Undo worker and transaction rollback

From: Dilip Kumar <dilipbalaut(at)gmail(dot)com>
To: pgsql-hackers <pgsql-hackers(at)postgresql(dot)org>
Subject: Undo worker and transaction rollback
Date: 2018-10-11 06:00:24
Message-ID: CAFiTN-sYQ8r8ANjWFYkXVfNxgXyLRfvbX9Ee4SxO9ns-OBBgVA@mail.gmail.com
Views: Raw Message | Whole Thread | Download mbox | Resend email
Thread:
Lists: pgsql-hackers

Hello, hackers,

In previous threads[1], we proposed patches for generating and storing
undo records and now for undo-worker and the transaction rollback
stuff. The idea is that undo remains relevant as long as the
transaction is in progress and needs to be removed once it becomes
irrelevant. Specifically, for a committed transaction, it remains
relevant until the transaction becomes all-visible; zheap will use
this for MVCC purposes. However, for an aborted transaction, it
remains relevant until the “undo actions" described by the undo
records have been performed.
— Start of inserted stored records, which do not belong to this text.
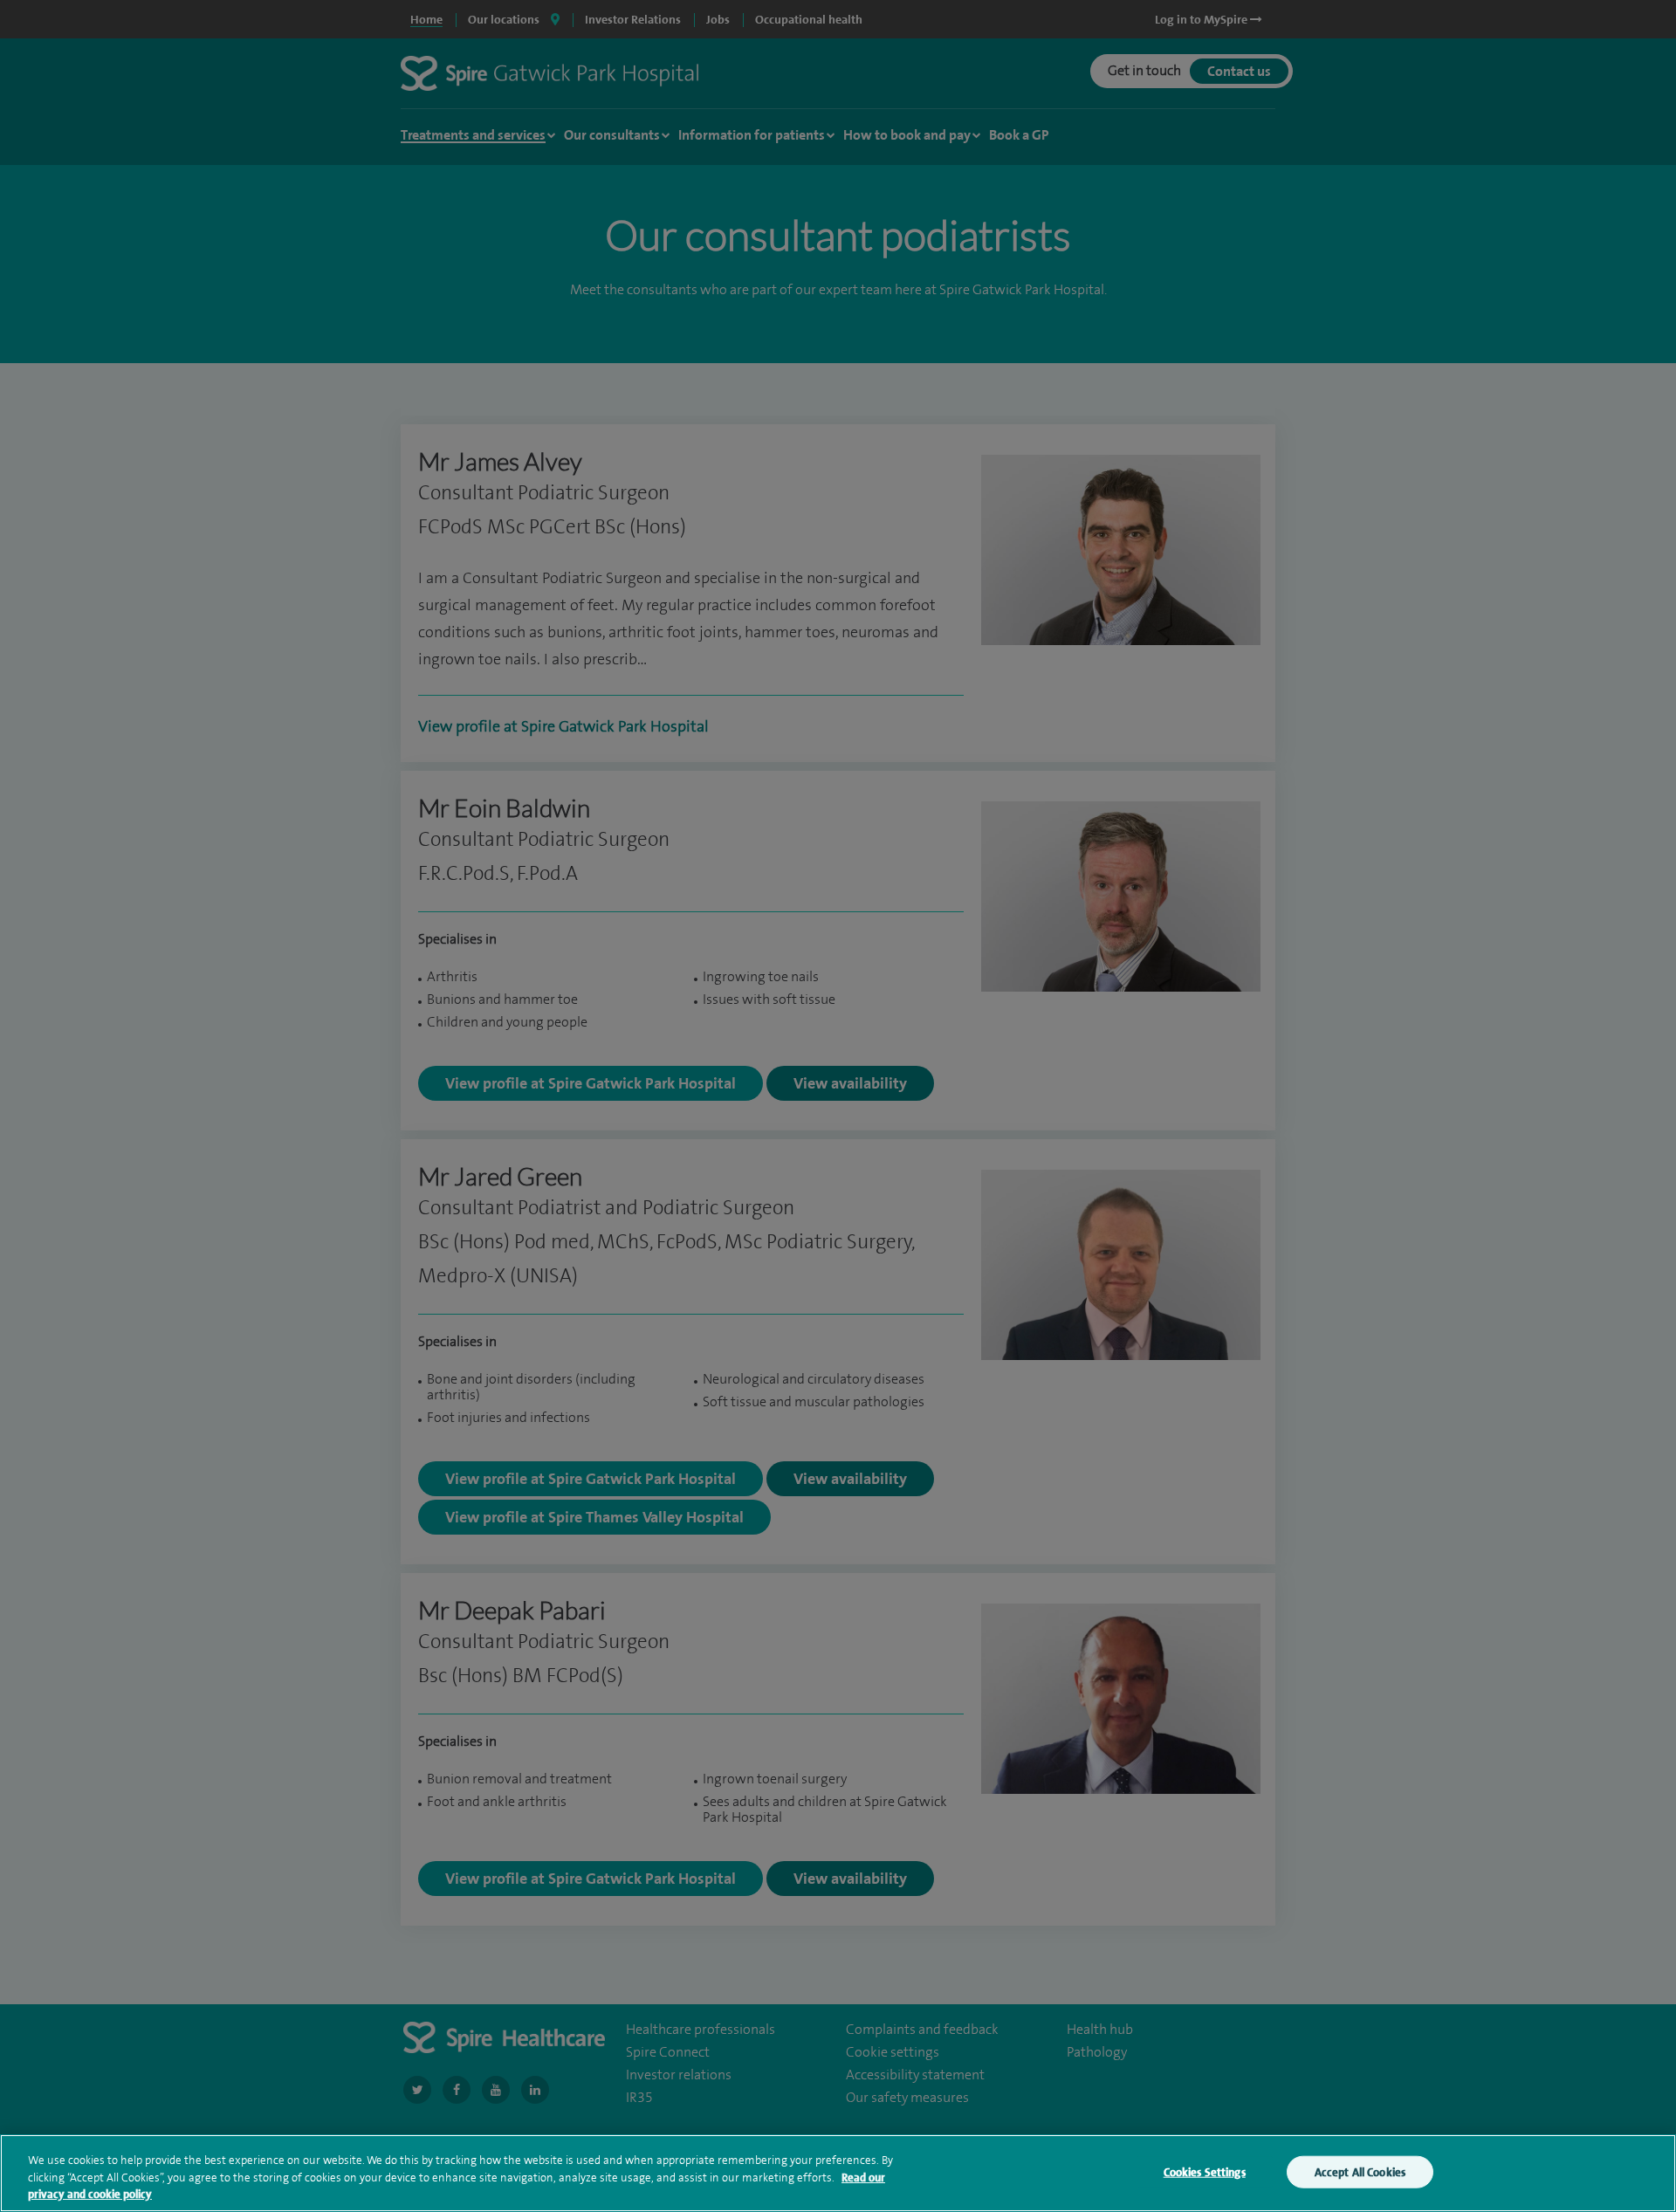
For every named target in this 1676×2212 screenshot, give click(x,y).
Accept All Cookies (1360, 2171)
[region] (838, 2173)
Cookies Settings (1205, 2171)
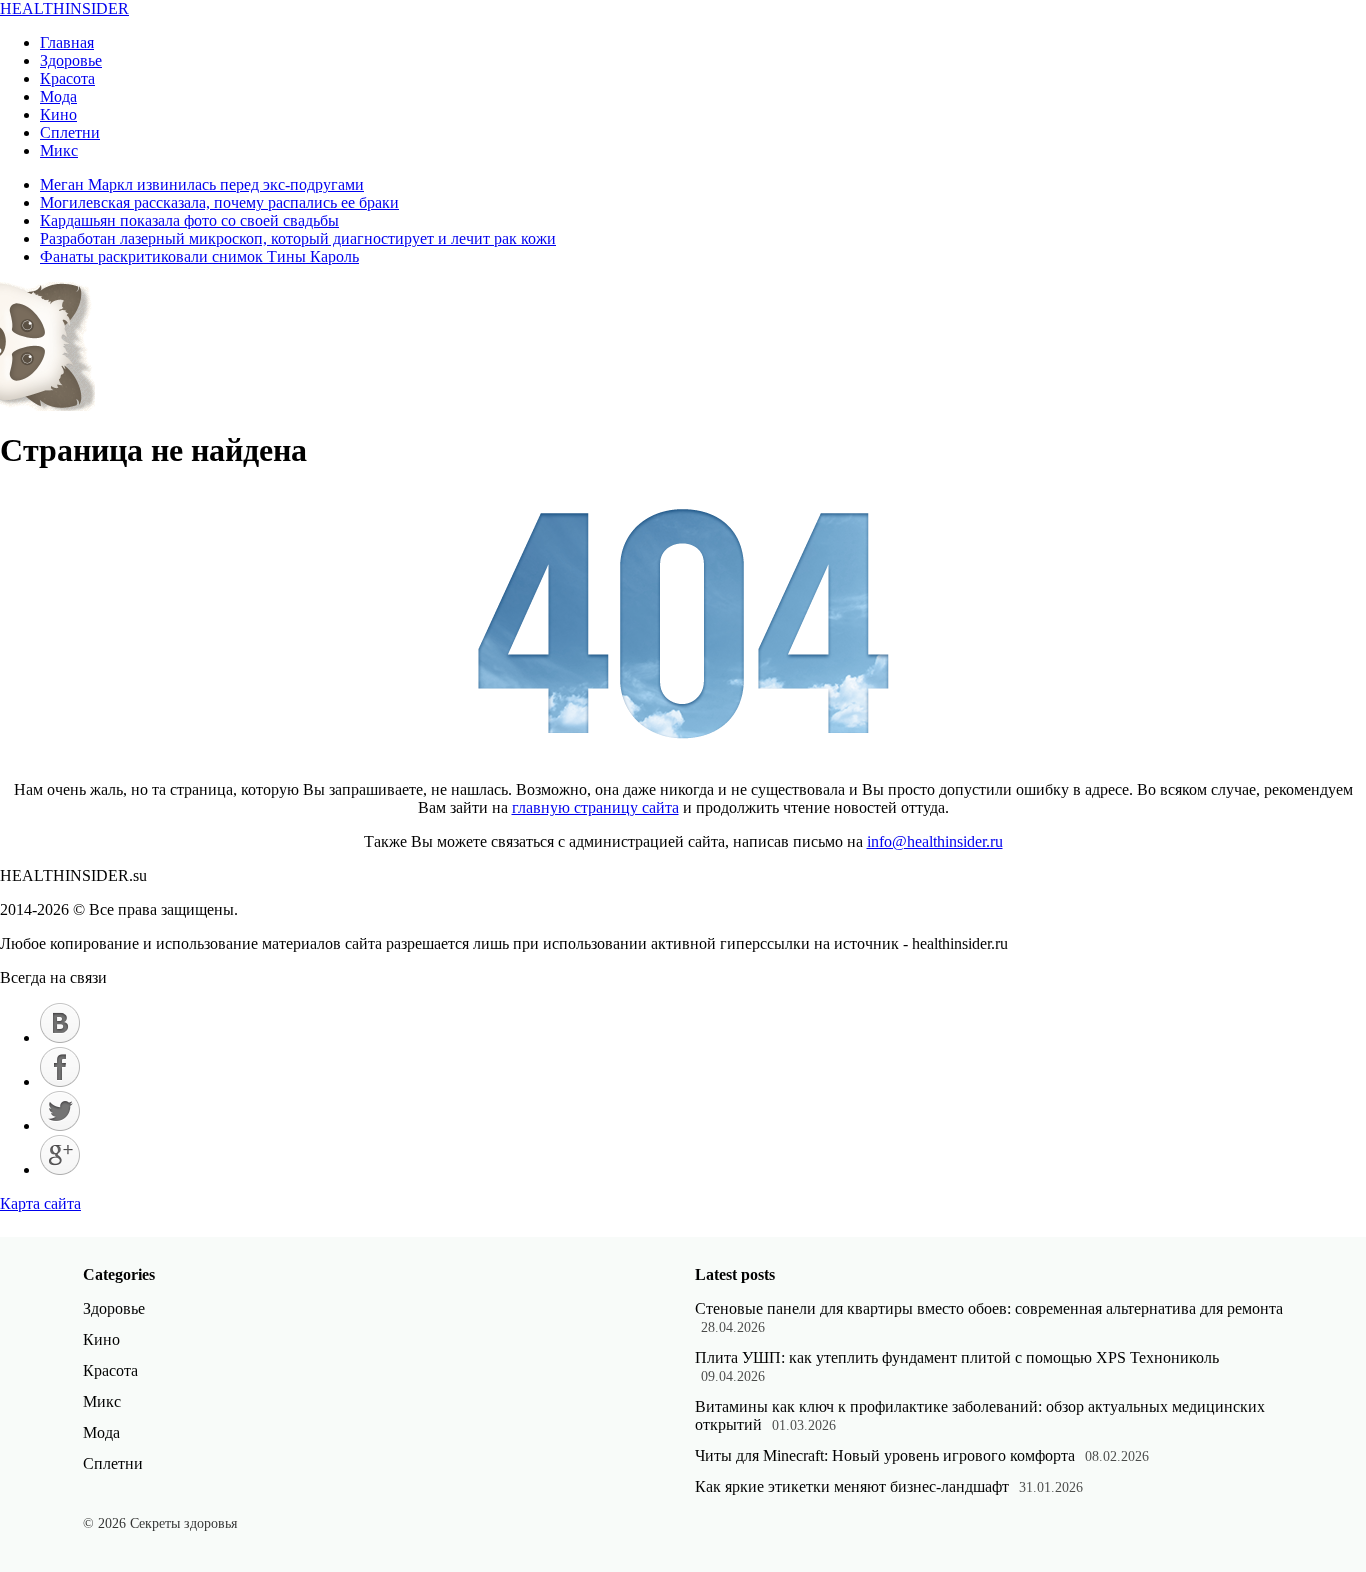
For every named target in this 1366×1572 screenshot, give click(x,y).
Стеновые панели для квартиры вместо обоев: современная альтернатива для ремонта (989, 1308)
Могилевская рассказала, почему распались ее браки (219, 202)
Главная (67, 42)
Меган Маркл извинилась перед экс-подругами (202, 184)
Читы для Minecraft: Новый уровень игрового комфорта (885, 1455)
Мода (58, 96)
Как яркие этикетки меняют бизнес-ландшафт (852, 1486)
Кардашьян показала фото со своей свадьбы (189, 220)
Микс (59, 150)
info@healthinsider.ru (935, 841)
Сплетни (70, 132)
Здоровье (71, 60)
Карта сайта (40, 1203)
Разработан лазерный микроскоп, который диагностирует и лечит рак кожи (298, 238)
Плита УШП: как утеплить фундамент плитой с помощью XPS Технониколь (957, 1357)
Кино (58, 114)
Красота (67, 78)
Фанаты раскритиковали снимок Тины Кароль (199, 256)
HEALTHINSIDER (64, 8)
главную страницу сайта (595, 807)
This patch introduces code to discard
undo when it is no longer needed and reuse the associated storage.
Additionally, this patch adds code to execute undo actions. Let me
explain the finer details for each of the cases covered,

Rollback mechanism for undo-based storage

When a transaction is aborted/rolled-back, we need to apply the
corresponding undo-actions to complete the rollback. The undo actions
are applied either by the backend or by a dedicated undo worker. This
decision is based on the size of the transaction and a GUC —
rollback_overflow_size. The aborted transactions exceeding
rollback_overflow_size in size along with their database id are pushed
into the hash table, which is scanned by an undo launcher. Further,
undo launcher spawns undo worker per database. Now, it is the job of
undo worker(s) to connect to that database and perform the
undo-actions accordingly. Note that the undo-worker keeps applying the
undo-actions till it gets undo requests for that specific database,
exit otherwise.

Discarding irrelevant undo

As aforementioned, once a transaction becomes all visible or when it
is aborted the respective undo is considered irrelevant. To reuse the
space occupied by these stale undo we remove them and this process of
removing them is called discarding of undo. This is accomplished by a
dedicated background worker namely discard-worker. Additionally, we
maintain a variable named OldestXidHavingUndo which is the transaction
id of the oldest transaction whose undo is not yet discarded. This
will be required by the zheap for visibility checks and for freezing
the slots of the older transactions but I will not get into its
details for now, as this part will be covered by the zheap storage
engine.

Additionally, we would like to highlight some of the details of the
modified transaction machinery,

- Normally, when rollback or rollback to savepoint requests is fired,
undo actions are applied under the current transaction. But, if there
is an error during the transaction and the user tries to rollback then
undo actions cannot be applied in the same transaction because that
erroneous transaction is aborted. In such a case, a new transaction is
started and undo actions are applied under that fresh transaction.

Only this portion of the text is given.